OUD EN WIJS Spreuken en gezegden over de aap
Of het nog steeds zo is, weet ik niet, daarvoor heeft schrijver dezes te weinig contact met scholieren in de basis- of middelbare schoolleeftijd, maar in mijn tijd was het iets waar naar werd uitgezien: de laatste gymles voor de vakantie. Dan was het tijd voor een speciale les en haalde de gymleraar alles uit de kast om ons te kunnen laten apenkooien: het klimrek, touwen, netten, ballen en banken. Doel was om van de ene kant van de gymzaal naar de andere kant te komen zonder de vloer te raken. In het tweede deel van de les mochten bij leerlingen met ballen proberen hun klasgenoten uit de lucht te gooien. Dat wil zeggen, als zij raak gooiden, was je af en wie er overbleef, had gewonnen.
De naam ‘apenkooien’ zal hoogstwaarschijnlijk afstammen van de kooien met apen in bijvoorbeeld Artis, waar de apen zelden op de, voor hen in het oeroud gevaarlijke, grond te vinden zijn. In het gymspelletje slingeren de kinderen zich als het ware als aapjes door de ruimte. In de taal komt de aap van oudsher al vaak voor. Aapjes kwamen mee met zeelui en vermaakten jong en oud met hun capriolen. Het verhaal gaat dat café Het Aepjen aan de Zeedijk in Amsterdam de bron is van de uitdrukking ‘in de aap gelogeerd zijn’. Als herberg zouden er aapjes gezeten hebben, soms als betaling voor genoten consumpties, die menigeen met hun vlooien besmetten. Wie zich voortdurend brabde, zou in ‘De Aap’ gelogeerd hebben. Er is echter geen bron die het café als herberg beschrijft, en het café is pas in de jaren ’80 van de vorige eeuw geopend.
Van iemand die iets te verbergen had, werd vroeger gezegd dat diegene ‘de aap in de mouw’ had. Dat zou afkomstig zijn van de kabaaien, korte jasjes die in Indonesië over de sarong werden gedragen, waar de aapjes zich in de mouwen verborgen, om plotseling tevoorschijn te schieten.
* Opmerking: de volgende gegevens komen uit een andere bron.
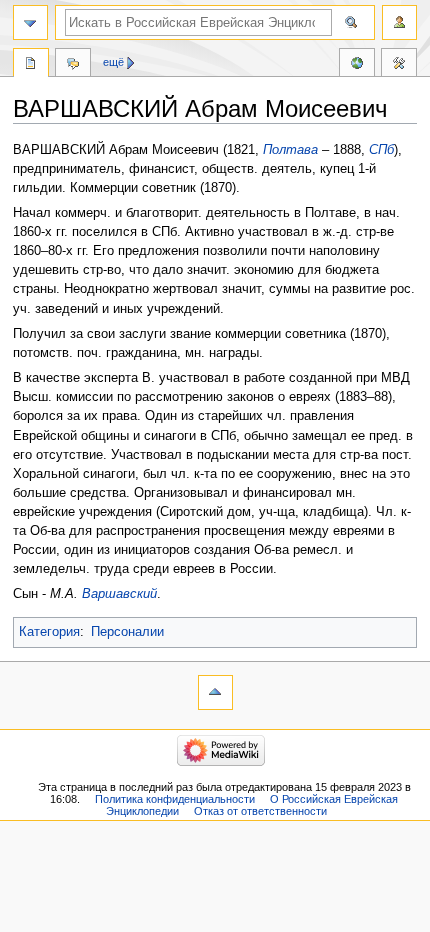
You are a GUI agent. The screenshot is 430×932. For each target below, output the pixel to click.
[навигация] (30, 22)
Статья (31, 65)
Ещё (113, 62)
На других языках (357, 65)
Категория (49, 632)
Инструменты (399, 65)
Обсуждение (73, 65)
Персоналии (127, 632)
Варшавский (119, 594)
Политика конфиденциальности (175, 799)
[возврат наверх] (215, 692)
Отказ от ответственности (260, 811)
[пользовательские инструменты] (399, 22)
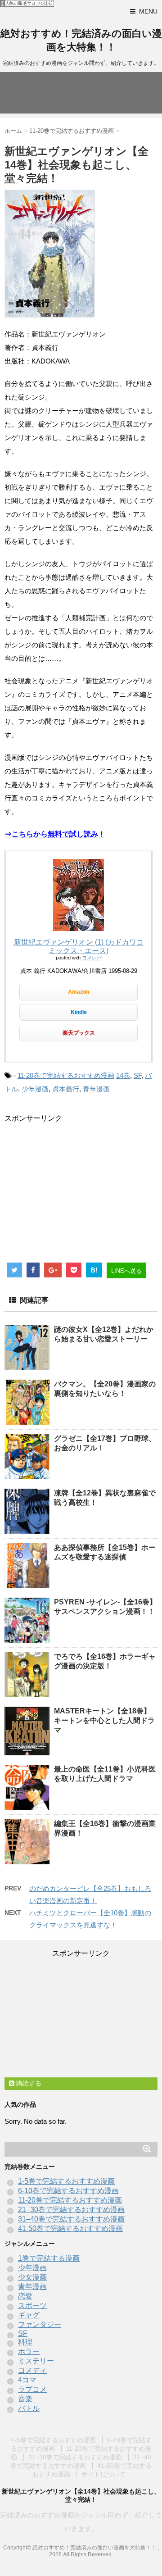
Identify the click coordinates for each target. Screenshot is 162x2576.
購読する (27, 2083)
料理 (25, 2342)
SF (137, 1075)
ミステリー (36, 2361)
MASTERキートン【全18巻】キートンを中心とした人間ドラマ (104, 1720)
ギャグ (29, 2315)
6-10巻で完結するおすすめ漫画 (68, 2190)
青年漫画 (96, 1089)
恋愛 (25, 2296)
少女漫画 (32, 2277)
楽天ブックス (79, 1033)
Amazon (78, 992)
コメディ (32, 2370)
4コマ (27, 2380)
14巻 (123, 1075)
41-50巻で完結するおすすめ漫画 (70, 2228)
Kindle (79, 1012)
In bijvoorbeeld Winschoten zei men ‘hij houdt de aap in de mouw’, wanneer iemand met moeite zijn boosheid kon bedwingen. Wanneer van iemand de ware bedoelingen duidelijk werden, zei men wel ‘Daar is de aap uit de mouw’, een uitdrukking die we nog steeds gebruiken.
Een uitdrukking die de tand des tijds niet heeft doorstaan is ‘ze zien op geen aap, die uit Oost-Indien komen’, in de betekenis dat wie genoeg heeft, wel iets kan missen. Iemand met geld hoeft niet zuinig te zijn. Op die manier werd ‘aap’ synoniem met geld, en zei men wel ‘hij heeft de aap binnen’, voor wie in het bezit van geld was. Vroeger had het spaarvarken dan ook de vorm van een aap in verschillende grappige houdingen en vormen.
Wie iemand naar de mond praat, vleit, terwijl diegene eigenlijk een hekel aan de andere persoon heeft, daarvan zei men ‘Aap, wat heb je mooie jongen!’ De uitdrukking is afkomstig uit het middeleeuwse Nederlandse meesterwerk ‘De Reynaert’, ook bekend als ‘Van den vos Reynaerde’. Die komt terecht in het hol van een verschrikkelijke aap en om het vege lijf te redden, neemt hij geen risico en vleit het dier: ‘God, diet wel doen mach, moeie, die gheef u goeden dach, ende uwen kindern, minen maghen! Het sijn die scoonste van haren daghen, die ic ie ghesach verre ofte nabi. Deus, hoe wel behaghen si mi! Hoe lieflic sijn si ende hoe scone!’
Zonder u voor de aap te houden, kom ik hier vast nog wel eens op terug, voor u op apegapen ligt! Tot snel!